More importantly, the Process Manager uses
the configuration to publish the link tree. It starts a process that fetches the
necessary XML and images, and normalises them to one big XML file. It then
applies a FO stylesheet to output PDF using Apache FOP. Here's the basic process
handled by the Process Manager today to publish
a modularised document.
Publishing Using the Current Process Manager
The four numbered steps at the top show what is actually exposed to the user.
They hide a lot of background processing, including several XSLT conversions,
DOM manipulation, etc. Everything is glued together using C#. The GUI itself is
static and always more or less the same.
Other processes might output, say, HTML or ePUB, or simply a report, but
currently, only copying the original process, translation handling and PDF
publishing, all of which depend heavily on C# code, are supported.
URNs Rather Than URLs
Everything is identified, handled and linked to using URNs. Whether a link
points out XML or an image, the pointer is a URN. The URNs are unique and
include language/country and version information, so there's full traceability;
link trees can always be recreated later, regardless of what's been done to a
module or image since.
This works well. The URNs define basic semantic documents (with
base URNs), master language documents (base URN plus the
master language/country) and their translations (the base URNs plus the target language/country).
Everything Is Identified Using URNs
Stylesheet modules, while handled in the
system in the same way as any other XML, using URNs, are developed outside the system and use relative URLs to refence
each other. Thus, the current Process Manager
can only use them in the temp location when publishing, because otherwise the
relative URLs would break.
The Process Manager can currently do the following:
Create and save new configs, with titles, descriptions and other
metadata, and point out the exact version and language of a root XML
document using its URN.
Open and edit an existing config.
Copy an existing configuration and the root XML pointed out by it,
that is, create a
fork of the XML.
A configuration is used by the Process
Manager to process the document it identifies:
View the document as a link tree, including any linked
Create a translation package of the document, selecting the target
language and the modules to be included.
Publish the document. Currently, only PDF.
Profile a copy (
fork) of the document, setting
conditions that include or exclude content from the output.

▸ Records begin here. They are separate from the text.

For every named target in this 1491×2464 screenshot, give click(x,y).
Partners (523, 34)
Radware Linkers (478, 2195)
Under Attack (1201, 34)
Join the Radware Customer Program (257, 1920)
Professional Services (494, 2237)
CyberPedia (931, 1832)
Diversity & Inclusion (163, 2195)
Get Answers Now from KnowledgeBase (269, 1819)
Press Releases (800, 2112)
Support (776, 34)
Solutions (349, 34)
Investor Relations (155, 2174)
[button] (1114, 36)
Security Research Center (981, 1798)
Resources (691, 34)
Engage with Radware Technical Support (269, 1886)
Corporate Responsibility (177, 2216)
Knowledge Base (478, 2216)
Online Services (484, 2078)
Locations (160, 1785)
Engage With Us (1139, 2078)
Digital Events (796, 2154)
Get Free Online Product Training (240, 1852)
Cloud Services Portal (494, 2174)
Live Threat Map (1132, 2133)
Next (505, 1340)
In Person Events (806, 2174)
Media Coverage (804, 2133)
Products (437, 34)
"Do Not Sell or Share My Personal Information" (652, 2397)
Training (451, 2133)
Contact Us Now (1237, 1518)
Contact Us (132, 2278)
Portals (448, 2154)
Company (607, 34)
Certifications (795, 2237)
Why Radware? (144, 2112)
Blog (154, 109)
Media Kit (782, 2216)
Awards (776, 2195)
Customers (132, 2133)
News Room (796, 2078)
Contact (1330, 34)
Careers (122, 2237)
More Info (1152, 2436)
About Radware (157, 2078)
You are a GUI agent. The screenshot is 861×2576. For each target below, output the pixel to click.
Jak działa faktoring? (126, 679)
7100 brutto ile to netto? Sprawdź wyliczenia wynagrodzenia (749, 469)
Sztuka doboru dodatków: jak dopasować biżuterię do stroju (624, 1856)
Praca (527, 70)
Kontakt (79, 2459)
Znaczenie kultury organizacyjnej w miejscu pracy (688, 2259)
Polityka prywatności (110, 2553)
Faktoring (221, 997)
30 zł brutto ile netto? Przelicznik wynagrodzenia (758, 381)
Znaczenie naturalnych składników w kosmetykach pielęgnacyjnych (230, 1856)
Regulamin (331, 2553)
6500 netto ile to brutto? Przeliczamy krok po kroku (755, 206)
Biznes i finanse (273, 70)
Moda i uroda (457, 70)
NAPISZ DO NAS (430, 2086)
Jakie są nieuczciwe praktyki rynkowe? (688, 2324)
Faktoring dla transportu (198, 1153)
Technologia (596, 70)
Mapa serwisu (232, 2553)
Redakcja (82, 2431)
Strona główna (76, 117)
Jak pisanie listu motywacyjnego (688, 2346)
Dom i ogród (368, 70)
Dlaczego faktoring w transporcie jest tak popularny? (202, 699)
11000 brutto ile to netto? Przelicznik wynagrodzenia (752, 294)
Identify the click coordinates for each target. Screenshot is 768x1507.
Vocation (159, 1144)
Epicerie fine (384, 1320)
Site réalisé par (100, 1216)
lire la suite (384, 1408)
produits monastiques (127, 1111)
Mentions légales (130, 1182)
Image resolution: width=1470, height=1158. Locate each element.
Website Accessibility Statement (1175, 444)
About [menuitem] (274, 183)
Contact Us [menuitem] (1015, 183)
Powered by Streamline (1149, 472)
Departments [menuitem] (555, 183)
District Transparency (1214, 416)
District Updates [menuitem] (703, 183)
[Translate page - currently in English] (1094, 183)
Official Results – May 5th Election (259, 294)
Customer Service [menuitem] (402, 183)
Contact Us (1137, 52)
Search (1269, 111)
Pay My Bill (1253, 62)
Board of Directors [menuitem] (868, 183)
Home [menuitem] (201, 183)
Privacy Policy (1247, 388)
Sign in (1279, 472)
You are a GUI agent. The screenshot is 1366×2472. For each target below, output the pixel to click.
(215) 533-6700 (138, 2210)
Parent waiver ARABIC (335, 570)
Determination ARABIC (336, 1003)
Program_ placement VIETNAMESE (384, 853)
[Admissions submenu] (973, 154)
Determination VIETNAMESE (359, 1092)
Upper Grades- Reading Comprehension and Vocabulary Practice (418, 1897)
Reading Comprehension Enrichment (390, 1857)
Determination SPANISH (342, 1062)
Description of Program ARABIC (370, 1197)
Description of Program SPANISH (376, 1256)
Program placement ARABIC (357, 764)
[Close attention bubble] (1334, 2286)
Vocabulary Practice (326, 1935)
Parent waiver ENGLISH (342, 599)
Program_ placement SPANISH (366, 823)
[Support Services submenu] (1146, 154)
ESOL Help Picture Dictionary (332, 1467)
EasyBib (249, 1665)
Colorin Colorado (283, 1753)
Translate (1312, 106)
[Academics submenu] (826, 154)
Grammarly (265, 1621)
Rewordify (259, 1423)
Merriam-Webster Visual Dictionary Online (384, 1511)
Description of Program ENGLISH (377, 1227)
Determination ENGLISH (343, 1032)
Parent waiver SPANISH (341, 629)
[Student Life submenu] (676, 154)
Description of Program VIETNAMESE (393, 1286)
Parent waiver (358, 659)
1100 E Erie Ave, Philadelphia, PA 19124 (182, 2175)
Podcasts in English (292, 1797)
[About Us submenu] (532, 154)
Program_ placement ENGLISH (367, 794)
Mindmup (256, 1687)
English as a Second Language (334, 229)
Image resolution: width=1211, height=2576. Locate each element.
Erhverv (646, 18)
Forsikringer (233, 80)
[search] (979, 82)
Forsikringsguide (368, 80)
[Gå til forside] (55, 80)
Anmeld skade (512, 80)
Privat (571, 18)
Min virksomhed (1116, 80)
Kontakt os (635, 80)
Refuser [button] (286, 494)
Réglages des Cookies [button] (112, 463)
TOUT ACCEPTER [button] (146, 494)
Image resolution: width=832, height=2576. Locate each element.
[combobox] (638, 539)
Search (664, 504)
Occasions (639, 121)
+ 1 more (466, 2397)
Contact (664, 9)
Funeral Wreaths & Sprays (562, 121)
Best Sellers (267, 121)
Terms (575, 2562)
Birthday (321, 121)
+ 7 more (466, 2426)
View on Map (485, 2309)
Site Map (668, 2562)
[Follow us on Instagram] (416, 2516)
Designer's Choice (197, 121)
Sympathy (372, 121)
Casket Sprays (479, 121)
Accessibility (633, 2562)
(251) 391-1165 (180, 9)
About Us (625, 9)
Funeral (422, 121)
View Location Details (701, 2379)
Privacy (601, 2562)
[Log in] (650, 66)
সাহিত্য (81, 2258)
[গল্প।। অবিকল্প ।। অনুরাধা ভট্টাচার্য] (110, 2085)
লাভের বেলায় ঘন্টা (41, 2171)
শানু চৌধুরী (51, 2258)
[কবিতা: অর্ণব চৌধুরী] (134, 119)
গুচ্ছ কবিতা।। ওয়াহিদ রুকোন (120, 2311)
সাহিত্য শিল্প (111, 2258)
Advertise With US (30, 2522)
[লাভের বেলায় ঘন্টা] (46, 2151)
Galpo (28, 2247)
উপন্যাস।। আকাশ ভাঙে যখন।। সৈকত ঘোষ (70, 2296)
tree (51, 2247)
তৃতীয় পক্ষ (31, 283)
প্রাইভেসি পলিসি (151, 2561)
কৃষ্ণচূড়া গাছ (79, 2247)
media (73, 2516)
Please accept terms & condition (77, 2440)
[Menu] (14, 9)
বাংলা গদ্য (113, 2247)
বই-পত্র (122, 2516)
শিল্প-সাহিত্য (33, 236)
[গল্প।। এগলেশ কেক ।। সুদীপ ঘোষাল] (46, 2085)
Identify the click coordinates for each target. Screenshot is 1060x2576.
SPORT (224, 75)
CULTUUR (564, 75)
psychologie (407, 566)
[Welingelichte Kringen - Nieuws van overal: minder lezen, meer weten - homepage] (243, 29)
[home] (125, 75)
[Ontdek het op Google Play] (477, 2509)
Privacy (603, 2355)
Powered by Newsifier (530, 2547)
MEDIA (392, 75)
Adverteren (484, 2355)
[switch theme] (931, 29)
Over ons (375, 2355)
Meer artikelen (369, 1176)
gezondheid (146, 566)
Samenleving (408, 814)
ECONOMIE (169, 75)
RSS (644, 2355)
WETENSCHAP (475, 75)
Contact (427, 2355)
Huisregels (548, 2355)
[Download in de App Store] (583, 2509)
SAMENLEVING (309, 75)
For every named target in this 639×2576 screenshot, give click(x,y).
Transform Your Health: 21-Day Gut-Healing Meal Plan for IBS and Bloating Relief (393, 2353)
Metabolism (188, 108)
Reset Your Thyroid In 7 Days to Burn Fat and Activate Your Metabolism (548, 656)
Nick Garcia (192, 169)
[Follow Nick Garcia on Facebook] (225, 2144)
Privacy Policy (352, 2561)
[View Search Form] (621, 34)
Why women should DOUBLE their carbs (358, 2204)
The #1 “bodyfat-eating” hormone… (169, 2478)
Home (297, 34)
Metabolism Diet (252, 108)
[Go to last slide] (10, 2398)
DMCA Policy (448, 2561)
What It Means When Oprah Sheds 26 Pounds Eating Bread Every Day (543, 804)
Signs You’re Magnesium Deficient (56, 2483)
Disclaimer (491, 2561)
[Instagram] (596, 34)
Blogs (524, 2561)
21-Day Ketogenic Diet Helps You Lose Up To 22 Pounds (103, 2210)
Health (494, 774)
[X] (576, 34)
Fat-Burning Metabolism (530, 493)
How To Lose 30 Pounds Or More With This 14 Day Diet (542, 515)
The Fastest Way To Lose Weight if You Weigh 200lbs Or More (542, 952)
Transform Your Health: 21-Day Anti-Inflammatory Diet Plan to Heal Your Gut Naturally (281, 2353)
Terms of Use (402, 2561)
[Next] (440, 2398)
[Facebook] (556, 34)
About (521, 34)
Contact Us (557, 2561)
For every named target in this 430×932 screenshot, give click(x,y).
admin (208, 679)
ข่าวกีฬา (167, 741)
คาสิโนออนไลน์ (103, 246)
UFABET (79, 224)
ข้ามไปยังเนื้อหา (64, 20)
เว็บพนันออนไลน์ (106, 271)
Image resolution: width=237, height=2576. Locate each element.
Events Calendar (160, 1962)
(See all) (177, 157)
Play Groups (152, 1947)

Copying Configurations and XML
In terms of pipeline processing, this is what happens when copying and
profiling a configuration:
Copy the root XML.
Copy the configuration (copied config points to copied
Change the filenames of the copied XML and config.
Generate new URNs for the copied config and XML.
Profile the root XML copy using a GUI in the Process Manager, adding and removing values
controlled by the CMS.
Insert the selected profiles as attribute values in the copied
XML's root element.
Store both copies in the CMS.
The copied XML is then processed.
Even with the limited processing available today, there are quite a few steps
involved, as shown in Figure 4,
Here's how to start the actual process after pointing out a root XML and
possibly profiling a copy of it:
Select the workflow status of the publication (temp, preview,
Add any mandatory metadata to the configuration.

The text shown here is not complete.